Thursday, 12 August 2010

Operation Albernus Albernus

The holiday break at Anchor Meadow may not have been particularly successful in terms of sheer quantities of challenge points gained, in fact it was an unmitigated disaster to be frank, with nuls points gained whatsoever out of the many feasible and possible points on offer, but it was the greatest fun in the trying, and that is what really matters with fishing, surely?

Well no, let's be even franker than frank here and admit that fishing is actually all about winning something, even if that something is a mere confection invented as an excuse for getting nothing...

This is precisely why anglers have been so very resourceful down the years in the creation of various bets and sidebets, with others and themselves, have more or less led the world in long, tall and wide stories for centuries, are expert liers who convince even themselves of the validity of their outrageous claims and who have given civilisation the most perfect excuse of all time in the 'one that got away' story, probably the greatest get-out clause for failure ever invented in any sport. They say that every angler becomes a philosopher, in time. With such a well stocked box of obfuscation tools at his disposal, is it any wonder?

Along the same lines, a comment from a fellow failure down at Anchor Meadow on the last morning tripped my synapses. He mentioned that he'd hooked into and lost an unstoppable steam train of a fish in the very same swim where I had been when I'd had the same experience. I always have thought that the strictly contained short stretch of water between the two weirs holds a truly shocking barbel. Of course, us both being anglers and therefore without a ceiling to our imaginative capacities, this merely confirmed what our respective 'one that got away' stories suggested - that we'd both lost the same record breaking fish...

Lucy's Mill weir pool, Stratford upon Avon

An A - Z of Bleak fishing
a. Judy has business in Stratford.
b. I can snatch a few short hours fishing the town waters
c. Research confirms the presence of bleak
d. I have maggots
e. I can fish on a day ticket
f. I have money enough
g. I have the energy...
h. ...and the determination to succeed
i. the stretch below Lucy's Weir will be less infested with tourists than opposite the theatre
j. There may be other anglers...
k. ...I will kill them that bar my way, and use their flesh for bait
l. I arrive
m. I cast out
n. I catch a dace
o. I catch a perch
p. I catch a bleak
q. It's very small
r. need loads of them
s. they are not so easy as I'd been led to believe, catch one every ten minutes or so...
t. I work hard
u. and harder
v. An hour passes
w. I don't have enough
x. two hours gone
y. had enough, pull the net

I put the eleven fish in a carrier bag and hang it on the pre-zeroed scales...
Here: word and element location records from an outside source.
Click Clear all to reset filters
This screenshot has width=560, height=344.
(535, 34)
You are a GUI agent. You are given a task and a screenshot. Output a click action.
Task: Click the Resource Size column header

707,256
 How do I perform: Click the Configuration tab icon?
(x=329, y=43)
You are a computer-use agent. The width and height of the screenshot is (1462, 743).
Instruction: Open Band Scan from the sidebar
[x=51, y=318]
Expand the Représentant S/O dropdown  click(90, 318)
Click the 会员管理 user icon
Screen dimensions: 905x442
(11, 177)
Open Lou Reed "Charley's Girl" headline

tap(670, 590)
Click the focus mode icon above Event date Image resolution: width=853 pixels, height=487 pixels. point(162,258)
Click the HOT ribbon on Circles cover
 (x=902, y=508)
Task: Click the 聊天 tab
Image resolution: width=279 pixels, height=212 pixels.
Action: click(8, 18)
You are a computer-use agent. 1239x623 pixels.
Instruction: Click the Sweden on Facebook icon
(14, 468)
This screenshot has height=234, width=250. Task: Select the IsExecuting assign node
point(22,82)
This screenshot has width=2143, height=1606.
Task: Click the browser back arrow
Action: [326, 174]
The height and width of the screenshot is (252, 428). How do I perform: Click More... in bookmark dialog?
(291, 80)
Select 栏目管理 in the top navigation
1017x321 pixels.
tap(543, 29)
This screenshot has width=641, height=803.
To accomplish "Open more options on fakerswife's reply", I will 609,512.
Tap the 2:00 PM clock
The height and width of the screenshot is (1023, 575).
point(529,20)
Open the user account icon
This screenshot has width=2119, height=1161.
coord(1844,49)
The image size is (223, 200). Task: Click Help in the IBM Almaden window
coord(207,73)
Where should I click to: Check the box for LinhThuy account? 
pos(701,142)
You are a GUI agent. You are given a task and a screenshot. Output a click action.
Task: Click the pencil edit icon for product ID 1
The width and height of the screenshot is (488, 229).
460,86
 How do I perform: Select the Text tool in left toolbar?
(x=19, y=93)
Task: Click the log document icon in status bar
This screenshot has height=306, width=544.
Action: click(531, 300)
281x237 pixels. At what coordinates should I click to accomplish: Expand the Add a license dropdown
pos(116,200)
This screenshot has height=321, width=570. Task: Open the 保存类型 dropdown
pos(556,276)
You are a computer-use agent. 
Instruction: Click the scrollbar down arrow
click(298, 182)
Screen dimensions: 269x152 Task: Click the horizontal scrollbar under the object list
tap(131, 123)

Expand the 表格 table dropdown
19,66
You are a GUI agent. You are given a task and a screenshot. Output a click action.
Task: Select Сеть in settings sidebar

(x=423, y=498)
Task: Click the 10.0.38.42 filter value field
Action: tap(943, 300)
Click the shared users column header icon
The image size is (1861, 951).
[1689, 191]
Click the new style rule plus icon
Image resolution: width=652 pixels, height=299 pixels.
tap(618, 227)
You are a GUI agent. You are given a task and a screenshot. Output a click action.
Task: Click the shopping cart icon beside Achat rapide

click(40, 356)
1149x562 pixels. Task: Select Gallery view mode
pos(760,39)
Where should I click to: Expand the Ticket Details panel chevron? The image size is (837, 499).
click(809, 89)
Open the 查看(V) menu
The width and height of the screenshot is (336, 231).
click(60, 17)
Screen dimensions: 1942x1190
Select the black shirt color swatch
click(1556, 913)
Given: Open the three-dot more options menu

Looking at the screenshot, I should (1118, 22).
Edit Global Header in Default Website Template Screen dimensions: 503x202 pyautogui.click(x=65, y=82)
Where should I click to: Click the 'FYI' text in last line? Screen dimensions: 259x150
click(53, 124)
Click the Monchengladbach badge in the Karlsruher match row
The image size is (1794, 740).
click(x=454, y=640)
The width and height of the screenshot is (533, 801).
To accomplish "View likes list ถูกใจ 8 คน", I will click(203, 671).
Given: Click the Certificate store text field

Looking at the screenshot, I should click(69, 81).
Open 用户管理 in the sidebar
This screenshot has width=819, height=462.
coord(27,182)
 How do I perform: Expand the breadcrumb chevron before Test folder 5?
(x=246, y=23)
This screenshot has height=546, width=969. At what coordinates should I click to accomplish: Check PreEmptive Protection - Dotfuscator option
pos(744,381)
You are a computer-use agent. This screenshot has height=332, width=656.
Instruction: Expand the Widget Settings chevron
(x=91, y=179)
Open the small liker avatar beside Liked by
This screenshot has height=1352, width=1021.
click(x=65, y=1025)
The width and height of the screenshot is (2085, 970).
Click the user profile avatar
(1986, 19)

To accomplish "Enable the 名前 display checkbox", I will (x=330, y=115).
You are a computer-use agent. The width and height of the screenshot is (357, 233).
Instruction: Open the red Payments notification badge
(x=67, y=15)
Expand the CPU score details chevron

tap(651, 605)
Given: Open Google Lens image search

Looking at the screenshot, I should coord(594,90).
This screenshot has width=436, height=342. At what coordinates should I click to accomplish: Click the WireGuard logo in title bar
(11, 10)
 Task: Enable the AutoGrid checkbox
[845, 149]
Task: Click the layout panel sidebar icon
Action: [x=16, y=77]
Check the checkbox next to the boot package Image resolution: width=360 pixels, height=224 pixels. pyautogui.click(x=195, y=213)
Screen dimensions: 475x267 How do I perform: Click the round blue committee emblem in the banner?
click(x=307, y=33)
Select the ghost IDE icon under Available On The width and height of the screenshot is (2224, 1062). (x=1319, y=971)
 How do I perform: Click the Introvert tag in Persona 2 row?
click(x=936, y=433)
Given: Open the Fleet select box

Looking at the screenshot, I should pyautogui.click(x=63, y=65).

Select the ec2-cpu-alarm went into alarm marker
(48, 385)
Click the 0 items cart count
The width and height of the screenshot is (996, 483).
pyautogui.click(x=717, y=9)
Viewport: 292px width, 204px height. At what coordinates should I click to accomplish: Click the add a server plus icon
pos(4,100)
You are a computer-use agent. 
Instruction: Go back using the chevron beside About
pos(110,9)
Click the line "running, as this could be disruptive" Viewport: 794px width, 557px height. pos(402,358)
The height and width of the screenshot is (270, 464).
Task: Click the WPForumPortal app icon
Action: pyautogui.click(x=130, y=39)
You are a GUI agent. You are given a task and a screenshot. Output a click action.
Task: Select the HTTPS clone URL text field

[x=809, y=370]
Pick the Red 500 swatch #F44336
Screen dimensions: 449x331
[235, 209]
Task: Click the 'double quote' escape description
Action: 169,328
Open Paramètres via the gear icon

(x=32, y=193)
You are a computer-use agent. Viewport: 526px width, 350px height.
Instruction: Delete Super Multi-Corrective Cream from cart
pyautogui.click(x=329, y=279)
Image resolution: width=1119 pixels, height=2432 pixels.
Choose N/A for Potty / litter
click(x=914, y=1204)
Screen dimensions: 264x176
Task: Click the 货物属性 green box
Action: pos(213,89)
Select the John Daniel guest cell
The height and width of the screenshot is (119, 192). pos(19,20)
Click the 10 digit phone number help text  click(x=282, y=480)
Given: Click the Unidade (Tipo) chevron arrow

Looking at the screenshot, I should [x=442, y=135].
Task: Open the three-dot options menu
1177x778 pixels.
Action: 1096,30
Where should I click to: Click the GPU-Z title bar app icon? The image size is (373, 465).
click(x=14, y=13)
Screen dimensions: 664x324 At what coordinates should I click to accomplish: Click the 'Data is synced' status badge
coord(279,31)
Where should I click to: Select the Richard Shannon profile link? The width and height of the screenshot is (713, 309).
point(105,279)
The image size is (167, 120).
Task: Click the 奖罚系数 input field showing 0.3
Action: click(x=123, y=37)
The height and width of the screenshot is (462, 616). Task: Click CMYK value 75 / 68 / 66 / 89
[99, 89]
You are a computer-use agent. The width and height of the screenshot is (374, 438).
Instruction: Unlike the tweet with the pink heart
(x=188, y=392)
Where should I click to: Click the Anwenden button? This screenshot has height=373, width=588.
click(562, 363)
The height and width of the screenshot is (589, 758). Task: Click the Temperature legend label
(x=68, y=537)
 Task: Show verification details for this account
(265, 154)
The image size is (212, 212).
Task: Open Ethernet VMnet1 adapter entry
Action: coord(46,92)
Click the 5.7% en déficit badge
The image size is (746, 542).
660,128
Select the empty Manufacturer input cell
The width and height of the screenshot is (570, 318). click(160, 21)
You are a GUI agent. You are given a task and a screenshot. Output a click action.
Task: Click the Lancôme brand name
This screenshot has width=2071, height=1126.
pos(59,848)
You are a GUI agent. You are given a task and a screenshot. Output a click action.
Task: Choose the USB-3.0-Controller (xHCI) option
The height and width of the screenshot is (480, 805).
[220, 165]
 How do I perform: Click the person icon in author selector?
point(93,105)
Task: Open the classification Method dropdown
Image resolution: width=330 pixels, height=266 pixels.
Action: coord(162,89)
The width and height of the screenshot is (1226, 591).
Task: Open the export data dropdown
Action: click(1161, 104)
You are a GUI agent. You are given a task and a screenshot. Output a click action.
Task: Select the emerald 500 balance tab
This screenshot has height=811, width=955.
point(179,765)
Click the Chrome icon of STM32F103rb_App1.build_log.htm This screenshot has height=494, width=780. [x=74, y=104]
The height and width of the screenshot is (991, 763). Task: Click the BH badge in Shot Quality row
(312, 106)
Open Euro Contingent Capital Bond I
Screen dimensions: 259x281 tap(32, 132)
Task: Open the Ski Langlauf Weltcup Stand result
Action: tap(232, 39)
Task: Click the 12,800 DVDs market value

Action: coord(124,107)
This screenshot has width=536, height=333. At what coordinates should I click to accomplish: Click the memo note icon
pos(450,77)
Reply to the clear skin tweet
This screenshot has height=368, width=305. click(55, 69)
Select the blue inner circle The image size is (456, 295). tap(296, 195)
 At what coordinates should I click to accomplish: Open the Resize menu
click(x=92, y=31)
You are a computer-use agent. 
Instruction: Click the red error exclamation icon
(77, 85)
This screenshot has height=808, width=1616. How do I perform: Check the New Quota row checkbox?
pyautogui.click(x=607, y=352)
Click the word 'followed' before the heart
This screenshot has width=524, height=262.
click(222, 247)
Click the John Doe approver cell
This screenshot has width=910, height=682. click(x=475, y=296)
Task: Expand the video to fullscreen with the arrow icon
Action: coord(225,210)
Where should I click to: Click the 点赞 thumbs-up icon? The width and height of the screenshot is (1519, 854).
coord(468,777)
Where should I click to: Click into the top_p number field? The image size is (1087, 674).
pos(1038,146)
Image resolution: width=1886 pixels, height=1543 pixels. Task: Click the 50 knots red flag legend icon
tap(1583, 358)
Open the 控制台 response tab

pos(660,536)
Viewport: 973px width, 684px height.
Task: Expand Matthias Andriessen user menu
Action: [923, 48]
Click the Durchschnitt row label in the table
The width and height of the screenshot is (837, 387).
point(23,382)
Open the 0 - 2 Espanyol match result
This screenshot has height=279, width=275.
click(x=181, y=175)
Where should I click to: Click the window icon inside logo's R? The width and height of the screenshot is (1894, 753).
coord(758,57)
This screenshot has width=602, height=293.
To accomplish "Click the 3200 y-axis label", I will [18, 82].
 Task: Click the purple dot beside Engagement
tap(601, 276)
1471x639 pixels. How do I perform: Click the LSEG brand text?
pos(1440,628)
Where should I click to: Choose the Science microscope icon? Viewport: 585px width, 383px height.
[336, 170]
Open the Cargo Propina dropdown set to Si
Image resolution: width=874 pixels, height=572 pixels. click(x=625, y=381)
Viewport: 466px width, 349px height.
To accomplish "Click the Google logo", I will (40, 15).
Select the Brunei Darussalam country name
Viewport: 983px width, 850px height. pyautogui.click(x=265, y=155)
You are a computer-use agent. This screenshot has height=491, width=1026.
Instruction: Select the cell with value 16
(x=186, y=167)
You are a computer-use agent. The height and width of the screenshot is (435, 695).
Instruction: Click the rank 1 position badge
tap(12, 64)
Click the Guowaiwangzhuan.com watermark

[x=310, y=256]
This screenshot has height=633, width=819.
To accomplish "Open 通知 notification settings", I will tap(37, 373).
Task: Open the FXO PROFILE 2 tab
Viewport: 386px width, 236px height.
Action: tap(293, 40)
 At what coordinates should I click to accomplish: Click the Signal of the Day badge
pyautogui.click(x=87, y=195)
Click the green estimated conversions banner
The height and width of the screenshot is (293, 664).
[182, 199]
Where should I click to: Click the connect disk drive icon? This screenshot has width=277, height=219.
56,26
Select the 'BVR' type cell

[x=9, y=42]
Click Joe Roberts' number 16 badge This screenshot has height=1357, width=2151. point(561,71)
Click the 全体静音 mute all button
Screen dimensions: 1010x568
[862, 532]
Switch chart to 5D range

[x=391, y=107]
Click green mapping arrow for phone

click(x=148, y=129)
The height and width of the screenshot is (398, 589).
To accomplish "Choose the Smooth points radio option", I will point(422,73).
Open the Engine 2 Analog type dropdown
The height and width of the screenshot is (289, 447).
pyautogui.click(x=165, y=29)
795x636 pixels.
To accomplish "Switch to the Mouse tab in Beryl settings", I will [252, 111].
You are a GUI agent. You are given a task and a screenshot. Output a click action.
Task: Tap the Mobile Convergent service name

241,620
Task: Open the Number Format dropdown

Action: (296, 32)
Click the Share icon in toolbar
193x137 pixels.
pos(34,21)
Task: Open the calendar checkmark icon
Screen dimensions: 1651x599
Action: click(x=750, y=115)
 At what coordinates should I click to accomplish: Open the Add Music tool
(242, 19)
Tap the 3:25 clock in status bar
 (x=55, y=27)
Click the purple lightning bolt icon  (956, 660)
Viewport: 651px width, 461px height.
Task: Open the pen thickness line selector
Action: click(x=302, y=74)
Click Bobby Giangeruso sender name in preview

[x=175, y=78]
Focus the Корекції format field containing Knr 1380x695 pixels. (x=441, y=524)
z. Point in the bag. Five ounces, phew...!

Judy arrives from town with a picnic and a bottle of red. Transpires that tomorrow she has more business in town and therefore I have the luxury of a yet another day's fishing. The fella one swim down has had a couple of good bream and a stack of unwanted perch whilst I've been grinding out my bleak point, on ledgered double red maggot.

I think, a bream point might be in order then...

1 comment:

  1. Ola Jeff, Nice work on the bleak.

    I'm really enjoying your daily updates this week.

    Use fishmeal for the bream!

    And if you don't have any buy some of the cheap 'three tins for a quid sardines in oil' from Lidl, grind them up and put them in your crumb.

    Pete and I spoke to a bloke who had a shed load last year fishing a feeder across to the flats into the 'sluice hole' to the left of the big wier.

    They really switch on as the light fades so if you could persuade Julie to stay into the evening you could bag up.

    Good luck.

    I can't wait to get back to catching something without so many bloody spikes!